(Excerpts from a dataset)
╭──
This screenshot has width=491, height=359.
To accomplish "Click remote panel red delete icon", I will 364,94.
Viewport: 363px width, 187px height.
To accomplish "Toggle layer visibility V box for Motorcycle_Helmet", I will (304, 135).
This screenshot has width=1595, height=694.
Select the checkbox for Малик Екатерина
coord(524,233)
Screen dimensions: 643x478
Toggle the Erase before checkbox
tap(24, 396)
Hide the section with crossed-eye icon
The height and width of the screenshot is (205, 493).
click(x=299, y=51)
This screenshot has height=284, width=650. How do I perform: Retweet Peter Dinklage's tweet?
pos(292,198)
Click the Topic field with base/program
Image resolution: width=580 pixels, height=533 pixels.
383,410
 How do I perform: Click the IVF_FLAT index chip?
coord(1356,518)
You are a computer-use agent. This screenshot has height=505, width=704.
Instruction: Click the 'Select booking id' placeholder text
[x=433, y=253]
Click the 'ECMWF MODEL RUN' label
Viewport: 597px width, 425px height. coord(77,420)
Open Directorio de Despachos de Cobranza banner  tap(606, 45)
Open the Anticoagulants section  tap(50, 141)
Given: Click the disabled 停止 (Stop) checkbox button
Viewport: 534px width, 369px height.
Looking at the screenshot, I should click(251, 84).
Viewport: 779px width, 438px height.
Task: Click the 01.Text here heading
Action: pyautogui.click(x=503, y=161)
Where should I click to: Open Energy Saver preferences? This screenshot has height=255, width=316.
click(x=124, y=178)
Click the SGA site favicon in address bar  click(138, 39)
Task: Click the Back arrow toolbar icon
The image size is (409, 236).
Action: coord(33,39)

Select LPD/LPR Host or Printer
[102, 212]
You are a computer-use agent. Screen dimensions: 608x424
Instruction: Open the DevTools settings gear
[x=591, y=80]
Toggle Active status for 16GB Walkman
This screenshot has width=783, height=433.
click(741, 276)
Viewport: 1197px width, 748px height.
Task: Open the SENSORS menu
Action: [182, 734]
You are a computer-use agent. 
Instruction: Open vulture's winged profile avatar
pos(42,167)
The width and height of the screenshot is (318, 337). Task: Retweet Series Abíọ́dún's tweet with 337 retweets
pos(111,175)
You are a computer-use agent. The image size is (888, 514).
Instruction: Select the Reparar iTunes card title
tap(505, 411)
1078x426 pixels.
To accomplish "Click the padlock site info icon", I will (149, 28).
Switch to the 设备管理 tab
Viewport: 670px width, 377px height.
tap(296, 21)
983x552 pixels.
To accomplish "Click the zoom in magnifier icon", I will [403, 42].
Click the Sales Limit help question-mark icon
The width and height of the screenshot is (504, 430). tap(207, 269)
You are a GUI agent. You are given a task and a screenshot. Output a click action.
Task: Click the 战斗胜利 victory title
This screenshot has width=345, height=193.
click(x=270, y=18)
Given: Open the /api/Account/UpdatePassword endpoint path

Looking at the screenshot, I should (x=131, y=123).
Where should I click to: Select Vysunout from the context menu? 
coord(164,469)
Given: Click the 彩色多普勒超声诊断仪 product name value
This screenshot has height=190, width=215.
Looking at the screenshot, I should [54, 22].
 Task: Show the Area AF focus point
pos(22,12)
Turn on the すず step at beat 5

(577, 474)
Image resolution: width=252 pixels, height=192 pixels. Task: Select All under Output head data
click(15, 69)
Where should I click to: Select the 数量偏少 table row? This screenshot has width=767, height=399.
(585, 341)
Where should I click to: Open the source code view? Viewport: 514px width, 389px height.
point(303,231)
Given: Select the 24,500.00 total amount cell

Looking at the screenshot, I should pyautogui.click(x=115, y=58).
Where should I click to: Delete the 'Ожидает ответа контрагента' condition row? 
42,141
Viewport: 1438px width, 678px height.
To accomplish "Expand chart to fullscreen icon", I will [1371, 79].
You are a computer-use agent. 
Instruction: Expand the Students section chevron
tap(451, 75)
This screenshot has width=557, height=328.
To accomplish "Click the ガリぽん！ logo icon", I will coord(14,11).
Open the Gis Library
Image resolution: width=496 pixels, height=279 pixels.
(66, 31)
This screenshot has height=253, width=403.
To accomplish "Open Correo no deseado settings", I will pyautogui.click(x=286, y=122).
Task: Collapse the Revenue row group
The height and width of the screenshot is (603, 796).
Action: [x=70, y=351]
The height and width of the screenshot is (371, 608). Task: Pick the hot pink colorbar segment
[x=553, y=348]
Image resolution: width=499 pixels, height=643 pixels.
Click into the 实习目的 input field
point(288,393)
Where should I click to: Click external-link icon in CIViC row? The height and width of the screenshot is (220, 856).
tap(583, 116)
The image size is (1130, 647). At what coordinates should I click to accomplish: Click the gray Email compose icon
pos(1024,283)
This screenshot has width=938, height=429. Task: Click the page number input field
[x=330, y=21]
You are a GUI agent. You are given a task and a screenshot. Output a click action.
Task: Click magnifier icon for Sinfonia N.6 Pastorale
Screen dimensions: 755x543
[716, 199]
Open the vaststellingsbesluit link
╰──
### Instructions for the task
Each line from the top of the records down to the one with "Open the Anticoagulants" must be retyped exactly; include both ends and nothing else.

### Exercise result
This screenshot has width=491, height=359.
To accomplish "Click remote panel red delete icon", I will 364,94.
Viewport: 363px width, 187px height.
To accomplish "Toggle layer visibility V box for Motorcycle_Helmet", I will (304, 135).
This screenshot has width=1595, height=694.
Select the checkbox for Малик Екатерина
coord(524,233)
Screen dimensions: 643x478
Toggle the Erase before checkbox
tap(24, 396)
Hide the section with crossed-eye icon
The height and width of the screenshot is (205, 493).
click(x=299, y=51)
This screenshot has height=284, width=650. How do I perform: Retweet Peter Dinklage's tweet?
pos(292,198)
Click the Topic field with base/program
Image resolution: width=580 pixels, height=533 pixels.
383,410
 How do I perform: Click the IVF_FLAT index chip?
coord(1356,518)
You are a computer-use agent. This screenshot has height=505, width=704.
Instruction: Click the 'Select booking id' placeholder text
[x=433, y=253]
Click the 'ECMWF MODEL RUN' label
Viewport: 597px width, 425px height. coord(77,420)
Open Directorio de Despachos de Cobranza banner  tap(606, 45)
Open the Anticoagulants section  tap(50, 141)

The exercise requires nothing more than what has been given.